Writing in Oxford

So, I am here.

At one of the centres for knowledge, surrounded by amazing opportunities for research, for connecting with other academics, for reading academic stuff, but also literature (in Oxford, you really can’t miss that Philip Pullman wrote another book from the world of His Dark Materials) and for engaging with knowledge in the broadest sense. I have to admit, I am a bit overwhelmed.
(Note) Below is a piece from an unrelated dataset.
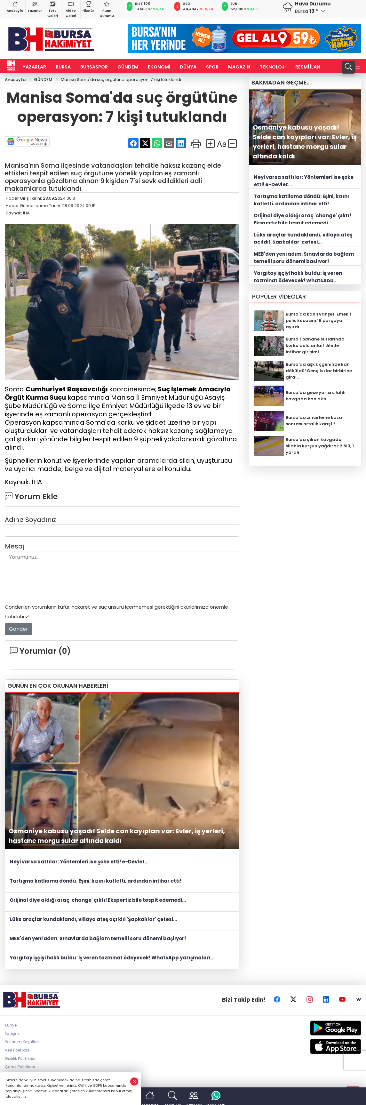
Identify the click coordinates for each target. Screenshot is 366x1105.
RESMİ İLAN (307, 67)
I managed to have a few enjoyable discussions with other academics, engaging with their work and thinking about different stuff, just not as much as I would like, and not as intense as I usually experience it during conference season.
I managed to read a bit, but nothing from beginning to end, so more of a browsing through. I bought books – ok, I already bought a lot of books and now my tiny book shelf here in my Oxford flat is already full, and I need to think about what to do about it. I mean, I could read some of these books, and then just send them home to Germany where I have larger bookshelves (though, also quite full – if anyone knows how to implement the TARDIS/Mary Poppins’ bag/Hermione’s bag technology or magic into bookshelves, please let me know!)
And I even managed to do some research in a few of my projects, joined a writing partnership (shout out to Stephen, sitting beside me and working on an important chapter) which definitely helps to keep on track with Deposing Monarchs, and I am now preparing my first funding application for an event I am hoping to host here in Oxford. But still, in nearly everything I do, I am feeling a bit overwhelmed, and I definitely underestimated how long it takes to get you set up in a new environment, from bank account to phone to reader card for the British Library.
Now, after more than a month of living in the UK, I feel like it’s slowly coming together. Getting to know the city (I am in love with the Botanical Garden, and the libraries in All Souls College and Worcester College), diving into enjoyable research questions on war organisation in the Baltic and figuring out where to add something substantial to this discussion, realising that there are so many historians around that I might not get the chance to talk with everyone (although I will try!) or go to every research seminar, and starting to read two fun books at once.

So, is it time to start figuring out the equally overwhelming cultural options in Oxford? There is theatre, the events from Blackwells and Waterstones, lots of music, and christmas coming up (I solemny swear that I will refrain from buying and wearing earrings in the shape of christmas baubles). Or, is it time to really buckle down, and make use of all the academic resources I am getting slowly used to? The third option would be to learn to skip sleep, or to add more hours to the day – but that is even more unrealistic than adding a small extra dimension in my bookshelves to add more books!